TASK
Copy exactly, and copy nothing else: the line that contains "Where should I" and all lines after it in the listing, without pictures.

THE INPUT
+++++

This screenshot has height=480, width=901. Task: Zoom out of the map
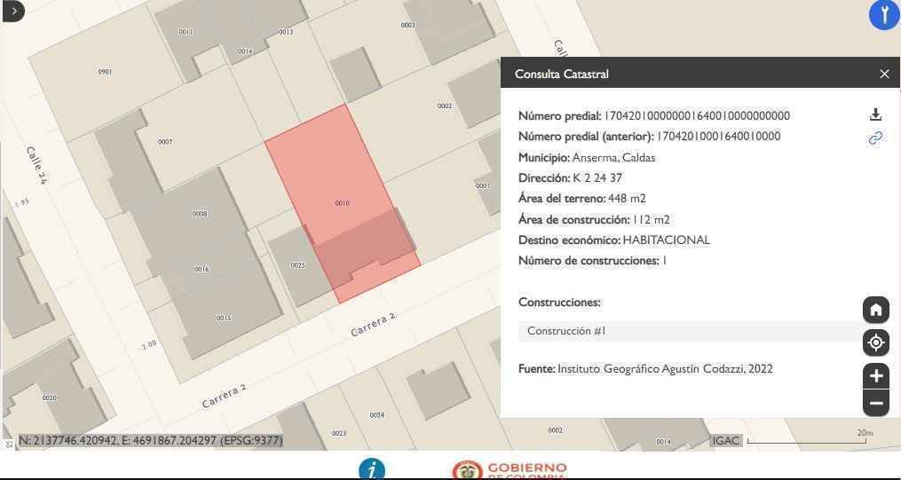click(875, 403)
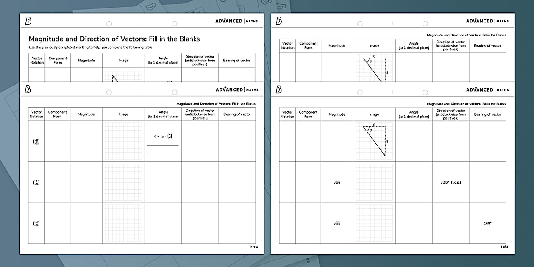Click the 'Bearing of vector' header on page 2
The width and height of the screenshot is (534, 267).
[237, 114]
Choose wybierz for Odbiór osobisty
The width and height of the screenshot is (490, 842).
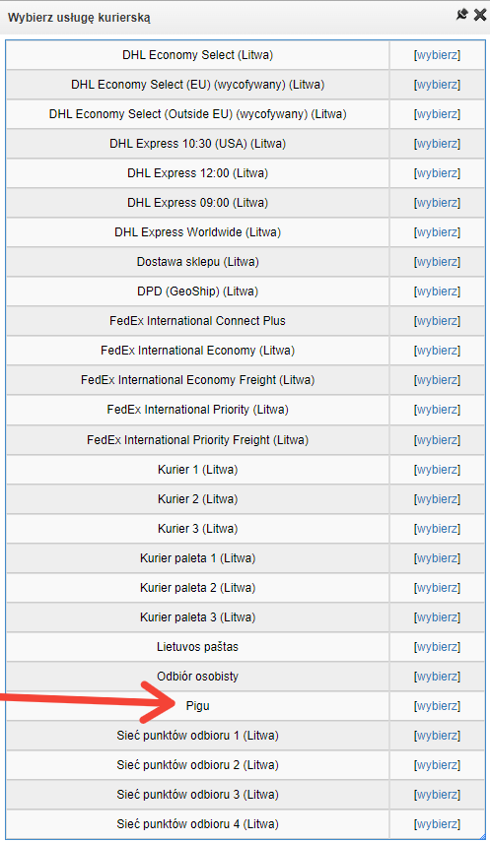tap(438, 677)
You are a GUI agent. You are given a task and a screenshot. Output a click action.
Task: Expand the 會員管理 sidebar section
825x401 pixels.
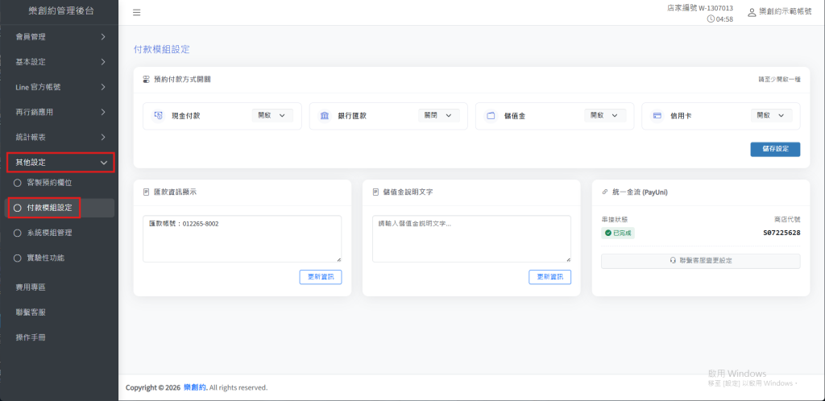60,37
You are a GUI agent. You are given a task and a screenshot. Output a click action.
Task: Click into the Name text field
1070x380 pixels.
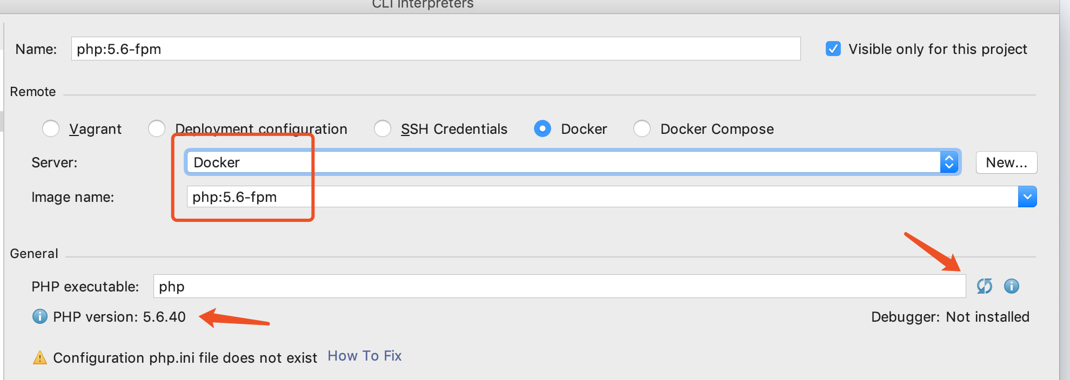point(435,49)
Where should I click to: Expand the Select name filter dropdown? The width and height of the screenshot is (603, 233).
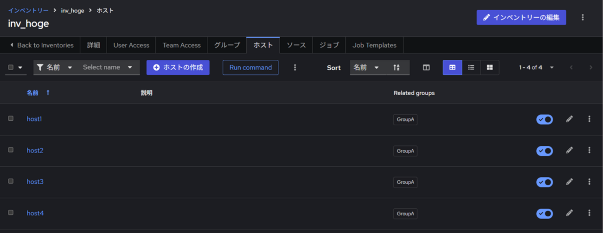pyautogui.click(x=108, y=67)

+++++

SOLUTION TO THIS TASK
Where should I click to: Expand the Select name filter dropdown? The width and height of the screenshot is (603, 233).
pyautogui.click(x=108, y=67)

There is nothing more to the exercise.